◆ **What is expected**: Return every line in the items below that contains the word "Expand".

◆ **Extracted data**:
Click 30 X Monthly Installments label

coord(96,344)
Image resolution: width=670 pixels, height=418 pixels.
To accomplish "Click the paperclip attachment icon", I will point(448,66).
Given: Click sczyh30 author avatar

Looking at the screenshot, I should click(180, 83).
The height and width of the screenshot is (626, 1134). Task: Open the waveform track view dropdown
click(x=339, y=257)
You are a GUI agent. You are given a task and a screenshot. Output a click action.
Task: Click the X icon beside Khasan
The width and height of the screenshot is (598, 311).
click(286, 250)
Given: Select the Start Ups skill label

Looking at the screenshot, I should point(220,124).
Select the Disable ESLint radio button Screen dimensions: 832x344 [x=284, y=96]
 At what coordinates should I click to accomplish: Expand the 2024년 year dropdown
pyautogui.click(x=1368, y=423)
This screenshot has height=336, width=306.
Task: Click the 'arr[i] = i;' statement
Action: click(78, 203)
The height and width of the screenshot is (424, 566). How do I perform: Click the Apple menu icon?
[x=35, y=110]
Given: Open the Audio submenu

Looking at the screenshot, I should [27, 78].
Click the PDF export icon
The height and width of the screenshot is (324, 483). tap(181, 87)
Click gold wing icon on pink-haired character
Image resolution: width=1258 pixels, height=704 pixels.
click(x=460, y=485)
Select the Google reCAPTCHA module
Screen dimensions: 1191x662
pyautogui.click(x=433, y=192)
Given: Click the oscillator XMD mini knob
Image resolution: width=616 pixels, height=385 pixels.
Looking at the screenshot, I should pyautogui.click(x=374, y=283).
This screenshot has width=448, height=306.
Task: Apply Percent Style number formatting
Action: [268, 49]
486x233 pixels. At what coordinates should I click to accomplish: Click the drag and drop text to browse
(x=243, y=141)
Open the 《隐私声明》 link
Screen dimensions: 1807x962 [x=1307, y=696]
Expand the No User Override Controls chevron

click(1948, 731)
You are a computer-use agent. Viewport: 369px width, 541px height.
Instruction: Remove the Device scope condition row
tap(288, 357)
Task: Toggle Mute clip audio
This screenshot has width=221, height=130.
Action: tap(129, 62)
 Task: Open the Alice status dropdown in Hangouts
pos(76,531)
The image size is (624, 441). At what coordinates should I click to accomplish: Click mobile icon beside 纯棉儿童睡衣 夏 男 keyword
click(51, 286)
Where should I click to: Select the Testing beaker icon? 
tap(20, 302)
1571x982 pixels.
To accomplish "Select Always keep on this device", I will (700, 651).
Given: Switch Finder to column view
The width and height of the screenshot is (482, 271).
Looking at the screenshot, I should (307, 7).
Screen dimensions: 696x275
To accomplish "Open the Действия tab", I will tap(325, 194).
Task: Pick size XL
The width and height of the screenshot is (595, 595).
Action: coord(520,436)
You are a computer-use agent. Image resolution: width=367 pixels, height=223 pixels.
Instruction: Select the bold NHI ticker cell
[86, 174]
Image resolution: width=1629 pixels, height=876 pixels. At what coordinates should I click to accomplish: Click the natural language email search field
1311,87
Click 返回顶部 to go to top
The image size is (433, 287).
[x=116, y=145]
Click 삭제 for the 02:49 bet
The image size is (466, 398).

◆ **Task response**:
 At what coordinates should I click to accomplish: Expand the 2024년 year dropdown
Expand the No User Override Controls chevron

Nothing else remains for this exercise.